By some estimates, hundreds of millions of birds die annually in collisions with buildings, power lines and vehicles.
But when 133 birds were scorched in six months last year at another, even larger concentrating solar array — this one developed by NRG Energy, BrightSource Energy and Google on the California side of the Ivanpah Valley, about 40 miles south of Las Vegas — the deaths made international news.
A U.S. Fish &Wildlife report on the situation didn’t help matters by labeling such sites potential “mega-traps” for birds, bats and bugs.
“The strong light emitted by these facilities attracts insects, which in turn attract insect-eating birds, which are incapacitated by solar-flux injury, thus attracting predators and creating an entire food chain vulnerable to injury or death,” the report said.
The analysis also warned of birds dying in collisions with the mirrors, which they mistake for bodies of water, particularly when the panels are turned upward, reflecting blue sky.

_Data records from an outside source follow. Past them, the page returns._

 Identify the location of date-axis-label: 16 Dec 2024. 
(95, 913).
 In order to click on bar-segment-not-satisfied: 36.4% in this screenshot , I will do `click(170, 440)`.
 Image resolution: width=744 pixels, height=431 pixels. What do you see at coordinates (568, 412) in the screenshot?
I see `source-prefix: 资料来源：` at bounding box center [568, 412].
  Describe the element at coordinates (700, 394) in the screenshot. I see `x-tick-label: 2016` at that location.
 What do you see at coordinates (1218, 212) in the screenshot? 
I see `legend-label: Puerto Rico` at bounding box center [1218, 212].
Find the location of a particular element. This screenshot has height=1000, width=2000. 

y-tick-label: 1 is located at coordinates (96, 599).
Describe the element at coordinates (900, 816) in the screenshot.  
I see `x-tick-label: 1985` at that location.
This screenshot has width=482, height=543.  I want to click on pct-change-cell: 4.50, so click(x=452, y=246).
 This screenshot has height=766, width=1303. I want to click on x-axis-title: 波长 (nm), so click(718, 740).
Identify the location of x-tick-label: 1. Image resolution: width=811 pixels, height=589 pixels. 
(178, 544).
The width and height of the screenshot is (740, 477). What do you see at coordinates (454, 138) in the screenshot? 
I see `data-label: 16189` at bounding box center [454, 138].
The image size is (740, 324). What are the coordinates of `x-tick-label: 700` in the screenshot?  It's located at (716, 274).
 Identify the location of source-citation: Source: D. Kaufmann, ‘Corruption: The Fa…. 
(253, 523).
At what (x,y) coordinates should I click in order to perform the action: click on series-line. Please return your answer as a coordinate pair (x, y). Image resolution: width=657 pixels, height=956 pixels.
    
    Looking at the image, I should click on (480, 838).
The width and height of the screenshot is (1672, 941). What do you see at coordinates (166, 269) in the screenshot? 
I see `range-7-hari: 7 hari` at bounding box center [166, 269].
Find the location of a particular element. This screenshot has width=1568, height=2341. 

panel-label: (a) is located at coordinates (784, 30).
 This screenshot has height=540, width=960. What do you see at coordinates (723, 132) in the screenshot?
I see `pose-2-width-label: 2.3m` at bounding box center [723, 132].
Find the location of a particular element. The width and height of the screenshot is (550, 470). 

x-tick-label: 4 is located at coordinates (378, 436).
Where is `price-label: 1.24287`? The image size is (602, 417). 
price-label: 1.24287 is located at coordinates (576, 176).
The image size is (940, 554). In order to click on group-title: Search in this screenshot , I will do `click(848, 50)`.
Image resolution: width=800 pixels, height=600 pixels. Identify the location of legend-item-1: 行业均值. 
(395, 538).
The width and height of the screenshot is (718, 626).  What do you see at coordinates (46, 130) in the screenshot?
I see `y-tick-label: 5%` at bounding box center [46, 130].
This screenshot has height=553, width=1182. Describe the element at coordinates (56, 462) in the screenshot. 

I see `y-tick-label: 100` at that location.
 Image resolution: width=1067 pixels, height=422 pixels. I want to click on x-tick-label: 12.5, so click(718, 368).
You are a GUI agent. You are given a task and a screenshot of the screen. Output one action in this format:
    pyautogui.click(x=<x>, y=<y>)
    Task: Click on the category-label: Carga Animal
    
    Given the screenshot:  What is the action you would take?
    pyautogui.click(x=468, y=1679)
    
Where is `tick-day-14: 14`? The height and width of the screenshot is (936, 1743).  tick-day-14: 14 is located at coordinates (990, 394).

At 377 megawatts, the Ivanpah Solar Electric Generating System is the world’s largest concentrating solar power plant. It features 3,500 acres of mirrors that track the sun through the sky and focus its energy onto three boiler towers, each rising almost 500 feet from the desert floor.
The $2.3 billion project backed by $1.6 billion in federal loan guarantees went online in February 2014. Project officials could not be reached for comment.
SOLAR INDUSTRY STILL RISING
The “streamer” problem is not shared by all solar plants. Static photovoltaic arrays, like those springing up in Eldorado Valley south of Boulder City and on the Nevada side of the Ivanpah Valley, absorb the sun’s energy and convert it directly to electricity. The biggest risks they pose to birds are from collision with the panels or the rare electrocution.
Concentrating solar-thermal arrays such as Crescent Dunes and Ivanpah Solar use focused energy from the sun to create steam that drives turbines.
One benefit of such systems is a smoother, less variable power stream. Photovoltaic panels can see sharp drops in output the moment a cloud passes in front of the sun, but it takes longer for solar-heated liquid in a boiler to cool and stop generating steam.
What sets Crescent Dunes apart is its ability to store the sun’s energy in a molten salt mixture that can be used to generate power long after dark.
The almost $1 billion project, backed by a $737 million federal loan guarantee, covers about 1,600 acres of federal land — a massive disc of more than 17,000 mirrors arrayed around a central tower nearly as tall as the Washington Monument.
The project employed nearly 1,100 workers at the peak of construction last year. Roughly 200 people now work at the site as it undergoes final testing. A permanent staff of about 40, half of them hired from the Tonopah area, will operate the plant, Smith said.
He called it the first utility-scale solar facility of its kind anywhere in the world, but it apparently won’t be alone for long. SolarReserve hopes to start construction later this year on a slightly smaller, 100-megawatt version of the facility in South Africa.